Re: [PATCH 1/1] vhost: Protect the virtqueue from being cleared whilst still in use

Leon Romanovsky <leon@xxxxxxxxxx> · Wed, 9 Mar 2022 20:52:14 +0200

On Tue, Mar 08, 2022 at 09:57:57AM +0100, Greg KH wrote:
> On Tue, Mar 08, 2022 at 08:10:06AM +0000, Lee Jones wrote:
> > On Mon, 07 Mar 2022, Greg KH wrote:
> > 
> > > On Mon, Mar 07, 2022 at 07:17:57PM +0000, Lee Jones wrote:
> > > > vhost_vsock_handle_tx_kick() already holds the mutex during its call
> > > > to vhost_get_vq_desc().  All we have to do here is take the same lock
> > > > during virtqueue clean-up and we mitigate the reported issues.
> > > > 
> > > > Also WARN() as a precautionary measure.  The purpose of this is to
> > > > capture possible future race conditions which may pop up over time.
> > > > 
> > > > Link: https://syzkaller.appspot.com/bug?extid=279432d30d825e63ba00
> > > > 
> > > > Cc: <stable@xxxxxxxxxxxxxxx>
> > > > Reported-by: syzbot+adc3cb32385586bec859@xxxxxxxxxxxxxxxxxxxxxxxxx
> > > > Signed-off-by: Lee Jones <lee.jones@xxxxxxxxxx>
> > > > ---
> > > >  drivers/vhost/vhost.c | 10 ++++++++++
> > > >  1 file changed, 10 insertions(+)
> > > > 
> > > > diff --git a/drivers/vhost/vhost.c b/drivers/vhost/vhost.c
> > > > index 59edb5a1ffe28..ef7e371e3e649 100644
> > > > --- a/drivers/vhost/vhost.c
> > > > +++ b/drivers/vhost/vhost.c
> > > > @@ -693,6 +693,15 @@ void vhost_dev_cleanup(struct vhost_dev *dev)
> > > >  	int i;
> > > >  
> > > >  	for (i = 0; i < dev->nvqs; ++i) {
> > > > +		/* No workers should run here by design. However, races have
> > > > +		 * previously occurred where drivers have been unable to flush
> > > > +		 * all work properly prior to clean-up.  Without a successful
> > > > +		 * flush the guest will malfunction, but avoiding host memory
> > > > +		 * corruption in those cases does seem preferable.
> > > > +		 */
> > > > +		WARN_ON(mutex_is_locked(&dev->vqs[i]->mutex));
> > > 
> > > So you are trading one syzbot triggered issue for another one in the
> > > future?  :)
> > > 
> > > If this ever can happen, handle it, but don't log it with a WARN_ON() as
> > > that will trigger the panic-on-warn boxes, as well as syzbot.  Unless
> > > you want that to happen?
> > 
> > No, Syzbot doesn't report warnings, only BUGs and memory corruption.
> 
> Has it changed?  Last I looked, it did trigger on WARN_* calls, which
> has resulted in a huge number of kernel fixes because of that.
> 
> > > And what happens if the mutex is locked _RIGHT_ after you checked it?
> > > You still have a race...
> > 
> > No, we miss a warning that one time.  Memory is still protected.
> 
> Then don't warn on something that doesn't matter.  This line can be
> dropped as there's nothing anyone can do about it, right?

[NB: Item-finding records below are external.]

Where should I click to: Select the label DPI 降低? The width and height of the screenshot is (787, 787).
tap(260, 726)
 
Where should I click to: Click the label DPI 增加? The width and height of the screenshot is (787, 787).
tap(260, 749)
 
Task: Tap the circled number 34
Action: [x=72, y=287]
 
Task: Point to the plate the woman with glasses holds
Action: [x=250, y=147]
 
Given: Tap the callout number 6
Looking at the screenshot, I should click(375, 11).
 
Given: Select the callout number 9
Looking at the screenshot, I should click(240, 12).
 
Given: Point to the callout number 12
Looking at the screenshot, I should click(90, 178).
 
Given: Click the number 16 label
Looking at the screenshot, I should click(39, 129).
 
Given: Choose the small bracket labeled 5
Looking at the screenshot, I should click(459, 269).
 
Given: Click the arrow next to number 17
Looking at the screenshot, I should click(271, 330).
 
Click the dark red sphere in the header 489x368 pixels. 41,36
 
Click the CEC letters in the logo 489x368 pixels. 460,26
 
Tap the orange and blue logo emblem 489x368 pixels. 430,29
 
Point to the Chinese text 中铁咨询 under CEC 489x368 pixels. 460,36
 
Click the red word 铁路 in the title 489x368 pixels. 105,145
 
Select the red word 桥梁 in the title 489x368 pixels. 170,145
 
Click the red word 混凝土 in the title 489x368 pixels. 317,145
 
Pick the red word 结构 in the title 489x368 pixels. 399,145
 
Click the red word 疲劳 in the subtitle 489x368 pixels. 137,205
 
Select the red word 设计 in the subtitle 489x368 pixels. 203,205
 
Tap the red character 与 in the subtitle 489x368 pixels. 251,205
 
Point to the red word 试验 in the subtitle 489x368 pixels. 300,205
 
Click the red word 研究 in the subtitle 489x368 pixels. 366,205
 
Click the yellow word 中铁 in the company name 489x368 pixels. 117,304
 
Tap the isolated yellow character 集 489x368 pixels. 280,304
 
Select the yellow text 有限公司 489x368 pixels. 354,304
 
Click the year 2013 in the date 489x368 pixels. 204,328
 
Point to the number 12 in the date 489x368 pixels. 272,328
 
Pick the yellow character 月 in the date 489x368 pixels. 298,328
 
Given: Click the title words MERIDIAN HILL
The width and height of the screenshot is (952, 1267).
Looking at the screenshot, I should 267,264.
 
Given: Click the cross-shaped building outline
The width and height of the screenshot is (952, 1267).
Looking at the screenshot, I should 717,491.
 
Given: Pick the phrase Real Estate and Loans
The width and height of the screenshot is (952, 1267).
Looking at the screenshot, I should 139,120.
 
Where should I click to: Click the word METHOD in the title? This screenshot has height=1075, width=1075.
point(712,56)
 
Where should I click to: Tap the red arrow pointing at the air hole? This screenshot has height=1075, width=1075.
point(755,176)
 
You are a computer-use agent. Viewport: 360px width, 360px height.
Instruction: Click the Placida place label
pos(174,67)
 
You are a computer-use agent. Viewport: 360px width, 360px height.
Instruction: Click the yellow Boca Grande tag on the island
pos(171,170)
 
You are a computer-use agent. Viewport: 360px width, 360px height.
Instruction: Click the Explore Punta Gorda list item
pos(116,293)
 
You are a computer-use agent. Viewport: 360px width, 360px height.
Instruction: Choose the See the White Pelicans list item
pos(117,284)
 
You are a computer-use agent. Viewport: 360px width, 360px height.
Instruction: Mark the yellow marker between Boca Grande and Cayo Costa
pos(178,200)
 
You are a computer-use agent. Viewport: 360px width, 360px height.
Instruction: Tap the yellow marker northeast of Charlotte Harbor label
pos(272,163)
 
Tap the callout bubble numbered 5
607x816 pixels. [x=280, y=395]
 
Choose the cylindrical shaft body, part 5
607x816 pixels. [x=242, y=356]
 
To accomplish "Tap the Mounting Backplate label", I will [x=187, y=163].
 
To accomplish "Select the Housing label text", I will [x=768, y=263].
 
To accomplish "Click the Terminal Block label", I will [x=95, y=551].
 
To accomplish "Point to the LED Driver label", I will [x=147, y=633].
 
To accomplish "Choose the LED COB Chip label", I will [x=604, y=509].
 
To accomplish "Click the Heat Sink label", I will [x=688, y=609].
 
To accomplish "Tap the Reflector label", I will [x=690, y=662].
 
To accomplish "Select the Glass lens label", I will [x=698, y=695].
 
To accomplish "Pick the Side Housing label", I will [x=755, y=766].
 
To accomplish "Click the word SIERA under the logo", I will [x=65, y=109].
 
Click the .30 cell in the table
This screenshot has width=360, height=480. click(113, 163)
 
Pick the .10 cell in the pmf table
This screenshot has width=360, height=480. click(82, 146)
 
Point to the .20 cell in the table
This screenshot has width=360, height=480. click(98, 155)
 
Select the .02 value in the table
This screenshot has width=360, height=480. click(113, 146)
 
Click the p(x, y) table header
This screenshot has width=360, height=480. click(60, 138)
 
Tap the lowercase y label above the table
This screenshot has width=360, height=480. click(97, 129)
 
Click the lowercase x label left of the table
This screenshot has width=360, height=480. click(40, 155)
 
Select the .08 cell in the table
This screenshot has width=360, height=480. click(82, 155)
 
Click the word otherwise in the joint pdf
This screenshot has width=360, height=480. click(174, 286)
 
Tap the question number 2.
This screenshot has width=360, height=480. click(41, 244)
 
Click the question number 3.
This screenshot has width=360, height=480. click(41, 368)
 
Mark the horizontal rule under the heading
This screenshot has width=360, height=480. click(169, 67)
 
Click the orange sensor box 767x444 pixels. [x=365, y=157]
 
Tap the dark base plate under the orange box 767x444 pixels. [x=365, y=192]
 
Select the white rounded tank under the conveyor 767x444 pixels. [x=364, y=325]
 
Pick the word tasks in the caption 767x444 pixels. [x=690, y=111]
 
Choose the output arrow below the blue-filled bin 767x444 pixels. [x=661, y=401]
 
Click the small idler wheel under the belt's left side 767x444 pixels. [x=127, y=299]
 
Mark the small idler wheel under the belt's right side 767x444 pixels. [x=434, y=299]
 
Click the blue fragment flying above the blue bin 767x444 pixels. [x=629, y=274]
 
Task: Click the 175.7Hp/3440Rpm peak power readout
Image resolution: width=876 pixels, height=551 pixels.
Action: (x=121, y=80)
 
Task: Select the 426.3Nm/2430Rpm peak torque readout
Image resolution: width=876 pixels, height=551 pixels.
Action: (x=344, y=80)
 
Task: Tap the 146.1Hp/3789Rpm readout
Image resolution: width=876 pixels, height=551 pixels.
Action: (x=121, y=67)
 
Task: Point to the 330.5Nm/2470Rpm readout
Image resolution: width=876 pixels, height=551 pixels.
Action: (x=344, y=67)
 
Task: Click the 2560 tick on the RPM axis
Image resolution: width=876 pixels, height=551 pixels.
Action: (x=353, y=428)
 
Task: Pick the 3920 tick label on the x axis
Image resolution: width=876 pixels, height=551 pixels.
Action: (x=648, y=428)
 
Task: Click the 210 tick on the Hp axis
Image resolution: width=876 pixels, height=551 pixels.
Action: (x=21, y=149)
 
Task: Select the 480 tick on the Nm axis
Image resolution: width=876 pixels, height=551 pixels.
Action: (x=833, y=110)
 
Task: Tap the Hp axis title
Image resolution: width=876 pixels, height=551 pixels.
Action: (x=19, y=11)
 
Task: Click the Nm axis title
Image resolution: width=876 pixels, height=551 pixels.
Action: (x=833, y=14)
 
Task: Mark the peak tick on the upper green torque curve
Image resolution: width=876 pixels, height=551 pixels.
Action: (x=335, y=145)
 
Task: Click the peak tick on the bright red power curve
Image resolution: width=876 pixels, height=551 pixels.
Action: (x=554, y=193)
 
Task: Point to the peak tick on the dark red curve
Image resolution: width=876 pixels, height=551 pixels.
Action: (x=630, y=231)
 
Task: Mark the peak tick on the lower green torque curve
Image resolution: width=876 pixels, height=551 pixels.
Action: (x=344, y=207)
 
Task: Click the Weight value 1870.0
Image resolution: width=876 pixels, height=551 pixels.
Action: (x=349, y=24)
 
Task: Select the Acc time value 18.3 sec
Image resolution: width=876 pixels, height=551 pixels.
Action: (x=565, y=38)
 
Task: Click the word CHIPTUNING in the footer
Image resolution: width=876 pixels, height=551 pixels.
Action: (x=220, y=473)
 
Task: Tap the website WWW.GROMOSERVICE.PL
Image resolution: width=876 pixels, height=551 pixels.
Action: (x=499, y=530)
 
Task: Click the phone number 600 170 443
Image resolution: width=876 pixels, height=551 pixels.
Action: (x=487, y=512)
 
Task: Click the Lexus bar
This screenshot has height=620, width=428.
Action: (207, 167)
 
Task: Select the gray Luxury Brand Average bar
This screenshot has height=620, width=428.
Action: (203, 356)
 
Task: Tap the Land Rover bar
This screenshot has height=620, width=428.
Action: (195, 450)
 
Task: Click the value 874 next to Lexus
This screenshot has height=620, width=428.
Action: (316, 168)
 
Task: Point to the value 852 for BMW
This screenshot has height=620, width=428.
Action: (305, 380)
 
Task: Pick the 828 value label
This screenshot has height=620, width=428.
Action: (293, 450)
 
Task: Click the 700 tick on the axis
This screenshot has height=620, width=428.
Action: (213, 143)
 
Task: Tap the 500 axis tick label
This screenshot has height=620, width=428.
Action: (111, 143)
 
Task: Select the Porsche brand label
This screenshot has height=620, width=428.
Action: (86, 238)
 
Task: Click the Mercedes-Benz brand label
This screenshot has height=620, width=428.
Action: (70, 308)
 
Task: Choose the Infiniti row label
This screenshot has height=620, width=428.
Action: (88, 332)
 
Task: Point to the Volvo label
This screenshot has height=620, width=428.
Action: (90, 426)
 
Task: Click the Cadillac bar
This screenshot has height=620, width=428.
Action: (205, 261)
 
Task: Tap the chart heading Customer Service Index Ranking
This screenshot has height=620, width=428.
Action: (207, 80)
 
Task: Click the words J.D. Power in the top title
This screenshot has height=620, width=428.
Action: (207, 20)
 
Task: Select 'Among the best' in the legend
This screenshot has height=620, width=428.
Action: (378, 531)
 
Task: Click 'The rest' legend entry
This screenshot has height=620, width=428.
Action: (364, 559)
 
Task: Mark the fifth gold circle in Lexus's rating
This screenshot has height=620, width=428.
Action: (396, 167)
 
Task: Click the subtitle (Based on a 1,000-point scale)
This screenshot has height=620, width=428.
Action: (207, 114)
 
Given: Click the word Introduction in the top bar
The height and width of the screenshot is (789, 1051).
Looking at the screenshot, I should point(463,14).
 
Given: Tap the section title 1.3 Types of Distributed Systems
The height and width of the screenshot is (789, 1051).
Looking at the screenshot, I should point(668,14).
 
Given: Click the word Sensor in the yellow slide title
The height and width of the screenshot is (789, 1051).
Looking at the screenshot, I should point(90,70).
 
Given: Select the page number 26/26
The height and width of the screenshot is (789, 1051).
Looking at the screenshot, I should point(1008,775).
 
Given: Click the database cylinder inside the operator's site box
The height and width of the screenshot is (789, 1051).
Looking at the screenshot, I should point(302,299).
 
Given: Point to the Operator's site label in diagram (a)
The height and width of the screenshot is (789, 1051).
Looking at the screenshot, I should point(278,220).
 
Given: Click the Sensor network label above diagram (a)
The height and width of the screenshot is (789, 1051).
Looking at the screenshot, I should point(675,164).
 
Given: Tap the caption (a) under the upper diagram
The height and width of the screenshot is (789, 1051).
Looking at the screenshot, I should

Greg, at least two other reviewers said that this line shouldn't be at
all.

https://lore.kernel.org/all/CACGkMEsjmCNQPjxPjXL0WUfbMg8ARnumEp4yjUxqznMKR1nKSQ@xxxxxxxxxxxxxx/
https://lore.kernel.org/all/YiG61RqXFvq%2Ft0fB@unreal/
https://lore.kernel.org/all/YiETnIcfZCLb63oB@unreal/

Thanks

> 
> thanks,
> 
> greg k-h